Frequently Asked Questions About Drug Addiction Rehab
The first step to acknowledge that you have an addiction issue and decide to attend a rehabilitation program can be a daunting one. Many addicts worry about how the rehabilitation process will affect their lives. Like anything in life, the unknown can be scary. Thankfully, there are answers to all the questions you may have about the rehab process. The more information you can obtain about what to expect throughout the entire process — from how long to stay in treatment to how to pay for the rehabilitation center — the better you will feel about your new journey into recovery.
Inpatient facilities differ from outpatient facilities in a number of ways, from costs involved and intensity of treatment to the overall environment throughout the recovery process.

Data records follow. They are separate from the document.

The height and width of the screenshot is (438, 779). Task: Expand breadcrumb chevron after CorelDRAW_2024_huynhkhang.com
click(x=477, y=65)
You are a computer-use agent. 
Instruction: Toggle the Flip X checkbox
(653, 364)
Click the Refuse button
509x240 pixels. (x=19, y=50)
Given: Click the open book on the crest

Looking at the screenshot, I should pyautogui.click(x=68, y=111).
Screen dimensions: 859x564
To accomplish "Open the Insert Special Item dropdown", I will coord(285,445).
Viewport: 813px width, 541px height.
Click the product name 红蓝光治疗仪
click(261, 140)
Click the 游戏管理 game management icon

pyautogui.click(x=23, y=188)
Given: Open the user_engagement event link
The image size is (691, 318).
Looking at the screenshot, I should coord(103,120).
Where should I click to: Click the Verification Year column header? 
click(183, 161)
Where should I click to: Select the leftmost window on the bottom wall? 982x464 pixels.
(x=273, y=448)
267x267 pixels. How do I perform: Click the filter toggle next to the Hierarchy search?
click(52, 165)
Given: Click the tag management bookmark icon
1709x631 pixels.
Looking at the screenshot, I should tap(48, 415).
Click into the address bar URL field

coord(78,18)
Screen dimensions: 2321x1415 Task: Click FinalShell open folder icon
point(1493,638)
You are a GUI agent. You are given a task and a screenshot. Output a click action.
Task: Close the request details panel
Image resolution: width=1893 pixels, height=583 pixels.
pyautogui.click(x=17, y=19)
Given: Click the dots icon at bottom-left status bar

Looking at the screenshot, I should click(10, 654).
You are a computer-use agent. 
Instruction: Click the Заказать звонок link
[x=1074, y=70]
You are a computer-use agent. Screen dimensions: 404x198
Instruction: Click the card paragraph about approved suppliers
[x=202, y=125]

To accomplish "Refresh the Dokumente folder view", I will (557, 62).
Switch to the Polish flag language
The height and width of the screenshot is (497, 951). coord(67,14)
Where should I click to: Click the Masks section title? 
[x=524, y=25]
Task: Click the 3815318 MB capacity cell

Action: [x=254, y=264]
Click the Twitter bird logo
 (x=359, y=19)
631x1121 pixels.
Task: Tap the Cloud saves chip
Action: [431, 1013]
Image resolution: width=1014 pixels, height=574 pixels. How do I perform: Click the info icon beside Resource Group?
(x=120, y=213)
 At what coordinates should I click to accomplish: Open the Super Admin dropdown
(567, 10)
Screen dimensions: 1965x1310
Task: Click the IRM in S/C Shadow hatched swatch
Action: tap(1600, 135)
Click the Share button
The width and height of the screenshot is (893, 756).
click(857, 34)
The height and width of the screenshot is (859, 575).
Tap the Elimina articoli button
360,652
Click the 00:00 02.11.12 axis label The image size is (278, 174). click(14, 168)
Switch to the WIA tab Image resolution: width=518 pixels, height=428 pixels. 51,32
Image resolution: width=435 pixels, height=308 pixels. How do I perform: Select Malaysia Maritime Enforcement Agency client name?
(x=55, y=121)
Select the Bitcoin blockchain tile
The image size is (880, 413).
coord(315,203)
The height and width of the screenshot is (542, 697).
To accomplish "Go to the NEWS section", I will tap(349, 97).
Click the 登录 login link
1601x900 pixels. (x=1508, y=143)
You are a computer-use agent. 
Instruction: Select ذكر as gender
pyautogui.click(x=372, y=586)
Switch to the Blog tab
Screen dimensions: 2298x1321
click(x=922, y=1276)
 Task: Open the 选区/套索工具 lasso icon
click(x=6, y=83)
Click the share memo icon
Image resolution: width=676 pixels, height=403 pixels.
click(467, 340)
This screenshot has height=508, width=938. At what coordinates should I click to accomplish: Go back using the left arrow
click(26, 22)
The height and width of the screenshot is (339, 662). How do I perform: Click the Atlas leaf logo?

Inpatient Rehab Facilities
Inpatient rehab facilities are 24-hour facilities that usually have medical staff members present at all times. These facilities allow patients to live there, and they provide medical support whenever necessary. Inpatient programs include group therapy, individual therapy and often complementary therapies, such as meditation, animal therapy or outdoor activities. Inpatient treatment is the most comprehensive form of treatment, allowing the patient to fully focus on their addiction and recovery. Since they are removed from the stress of their regular lives, patients are better able to attack their addiction issues. Inpatient rehab facilities often cost more because the patient is provided with everything — therapy, meals, lodging and activities.
Outpatient Rehab Facilities
Outpatient facilities allow a patient to come for treatment, therapy and other services, but then leave at the end of the treatment sessions. This lets a person have a normal work, school or home life while seeking treatment. Outpatient programs vary; some involve all-day sessions whereas others may only treat patients for an hour or two per day. Outpatient care generally costs less because there are fewer amenities and fewer staff hours involved in direct care. Because patients can leave, patients do not have to pay for the around-the-clock care that often makes inpatient treatment much more expensive.
Inpatient rehab is recommended for those with long-standing addictions, addictions to multiple substances, and dual diagnosis conditions. It is also advised for those who have had previous rehab stays and then relapsed. Outpatient rehabilitation is best for those with short-term addictions.